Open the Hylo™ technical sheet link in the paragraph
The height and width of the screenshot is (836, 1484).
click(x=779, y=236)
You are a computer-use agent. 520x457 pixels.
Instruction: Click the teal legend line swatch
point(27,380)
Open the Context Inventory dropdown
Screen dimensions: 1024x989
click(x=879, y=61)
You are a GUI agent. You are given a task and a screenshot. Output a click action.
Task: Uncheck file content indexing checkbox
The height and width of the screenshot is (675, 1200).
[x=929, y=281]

----

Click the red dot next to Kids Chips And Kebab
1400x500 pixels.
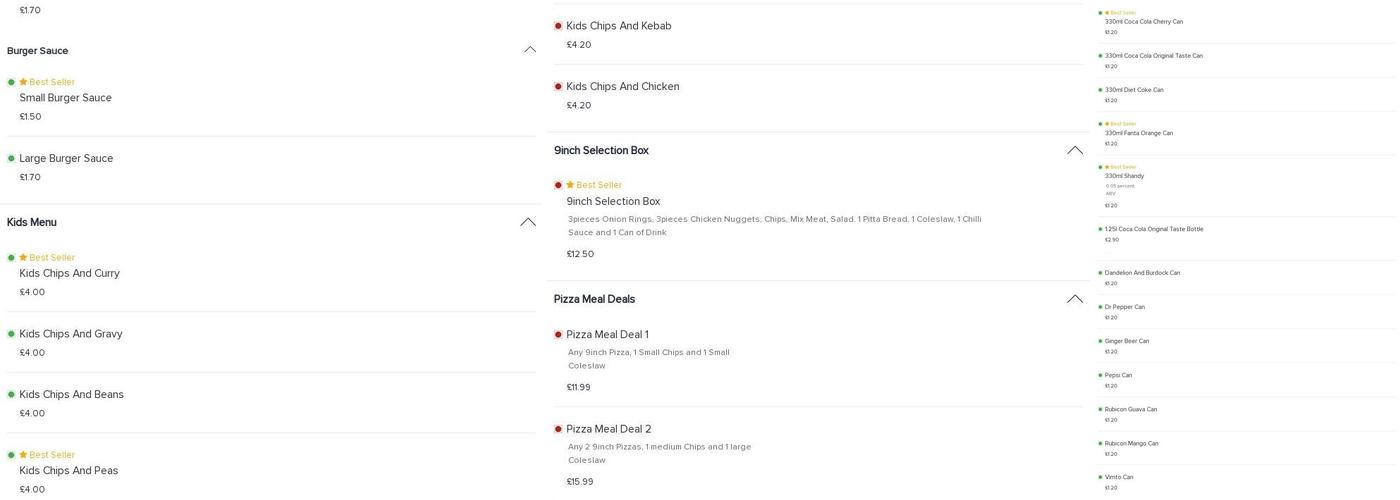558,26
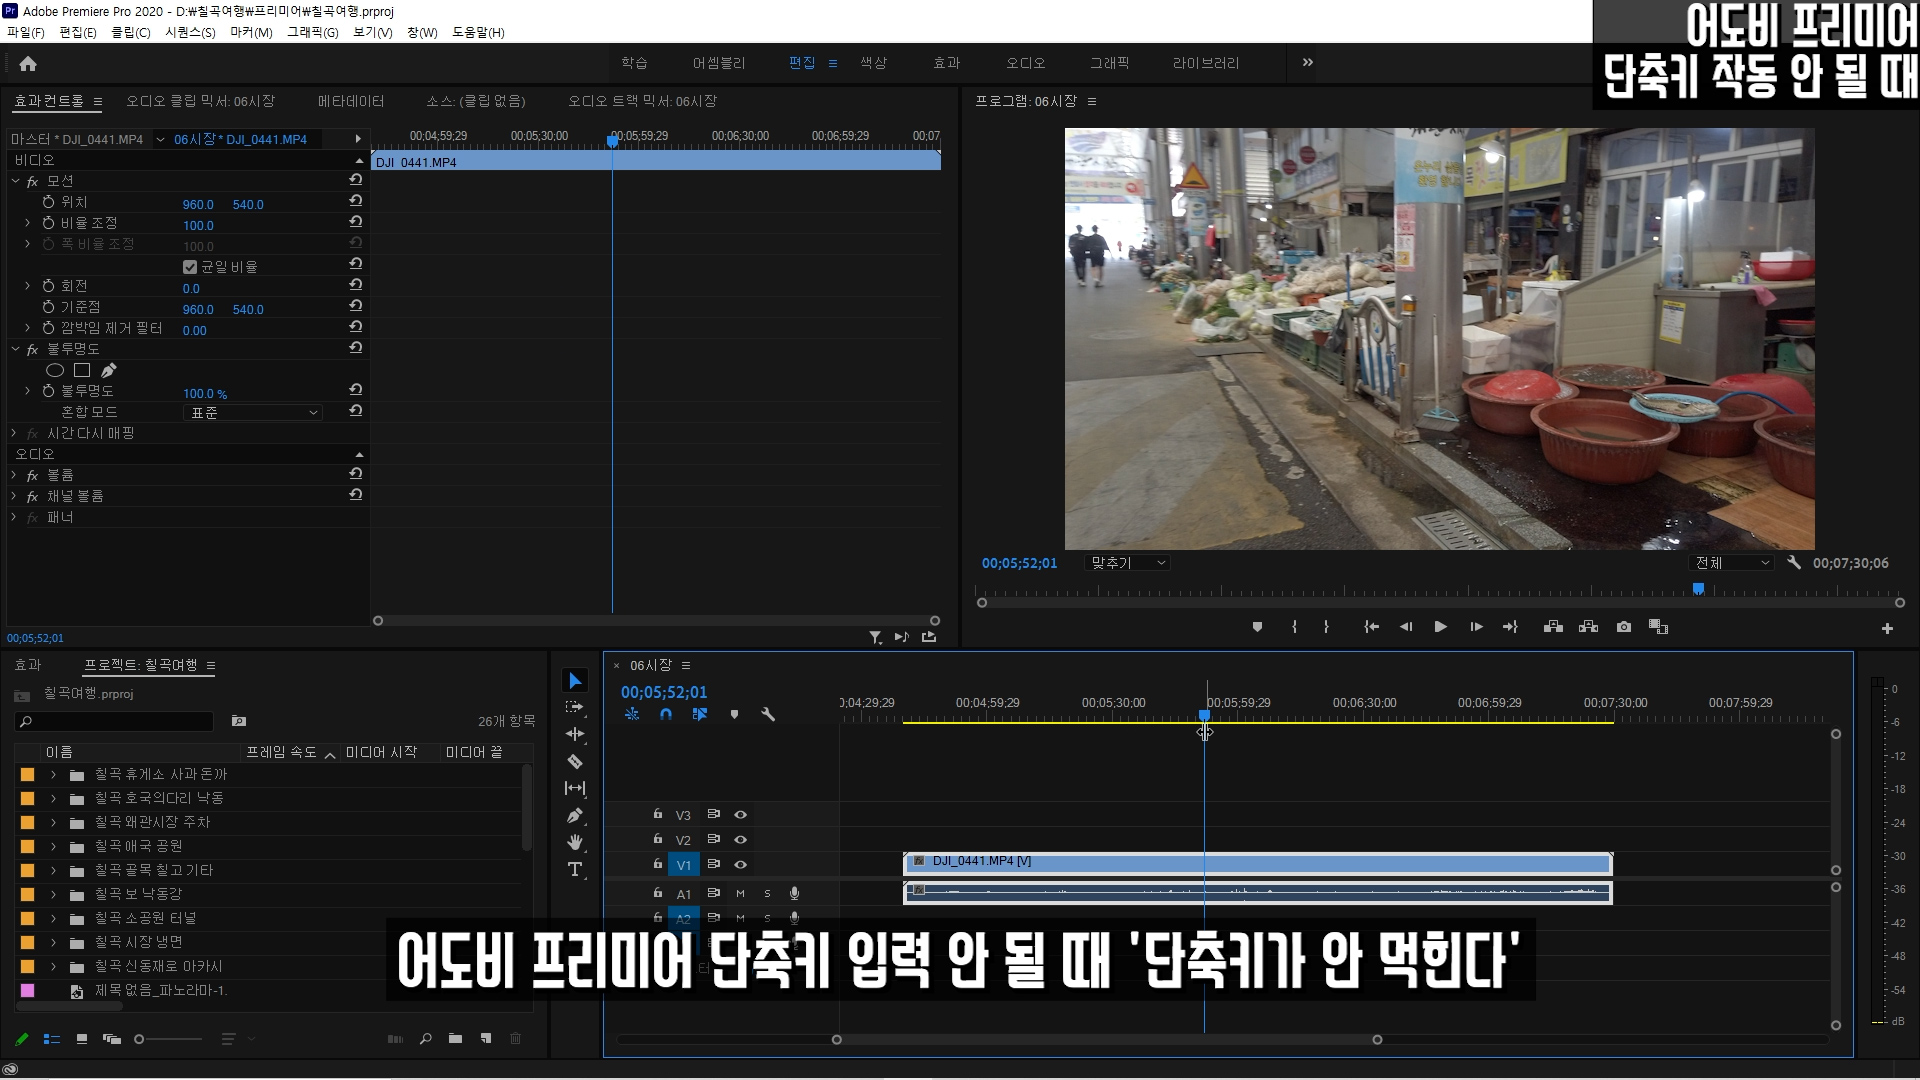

----

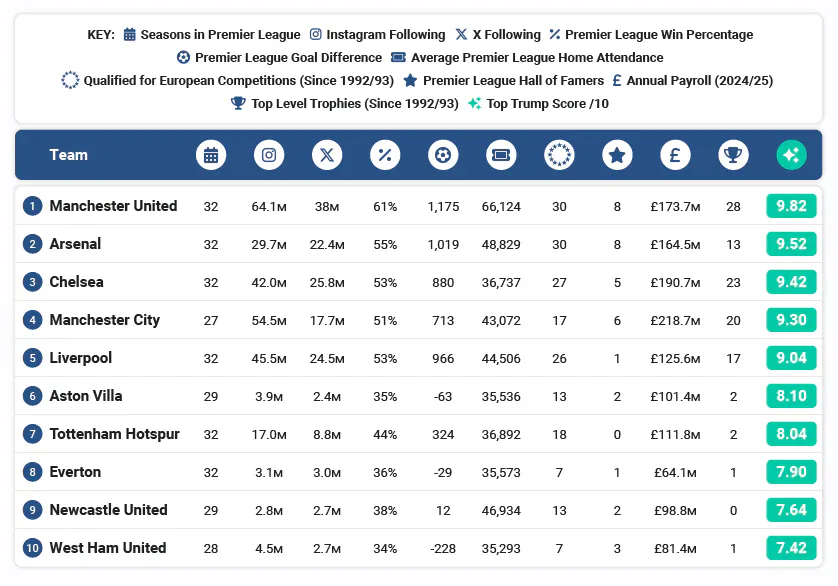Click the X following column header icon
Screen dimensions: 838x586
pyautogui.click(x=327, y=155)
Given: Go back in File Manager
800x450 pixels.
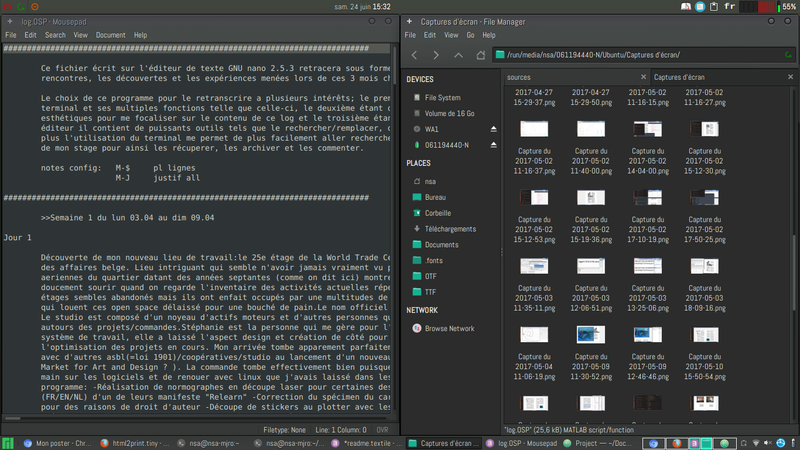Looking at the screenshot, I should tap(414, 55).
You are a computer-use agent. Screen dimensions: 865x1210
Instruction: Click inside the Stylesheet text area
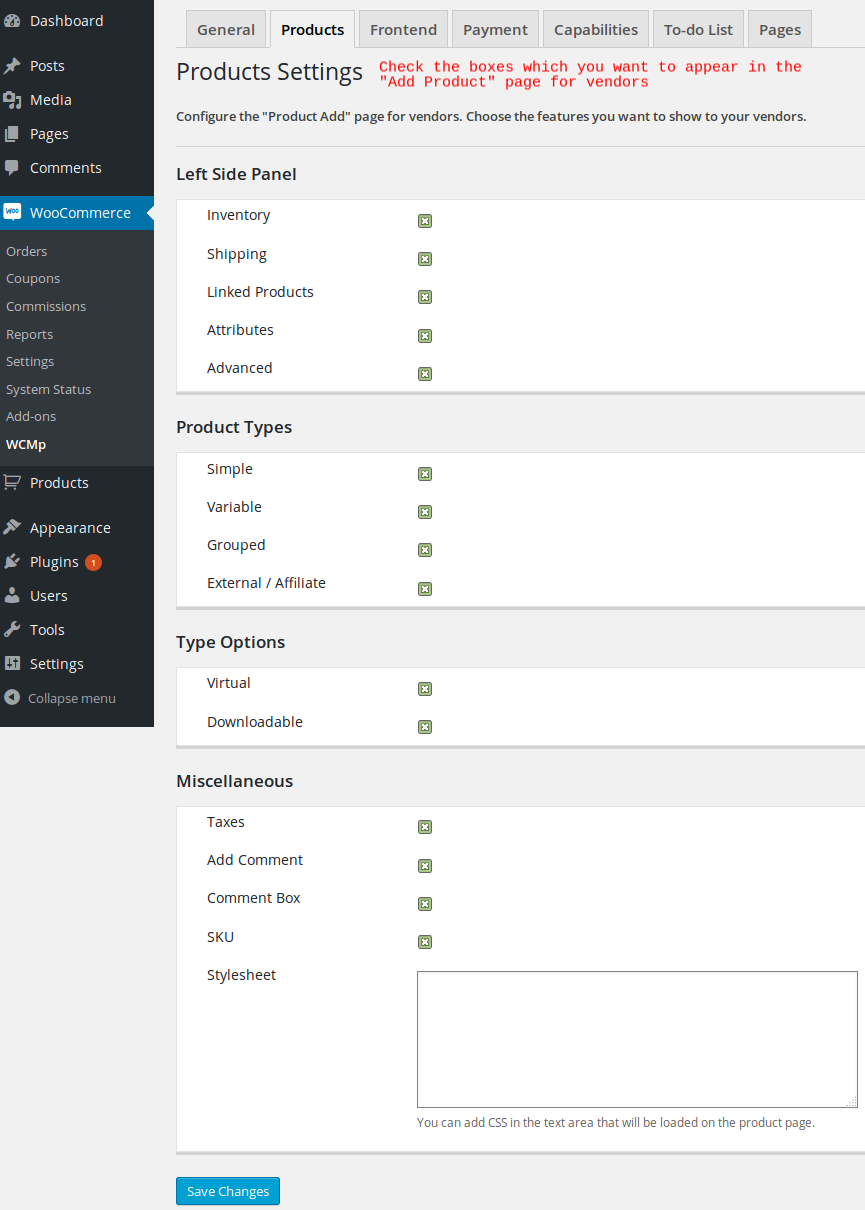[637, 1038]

----

### The request
Rewrite the data from the line containing "Open the Hylo™" through the line containing "click(x=779, y=236)", swapping "technical sheet" for "spec sheet" and leaving everything else as it is.

### Response to the task
Open the Hylo™ spec sheet link in the paragraph
The height and width of the screenshot is (836, 1484).
click(x=779, y=236)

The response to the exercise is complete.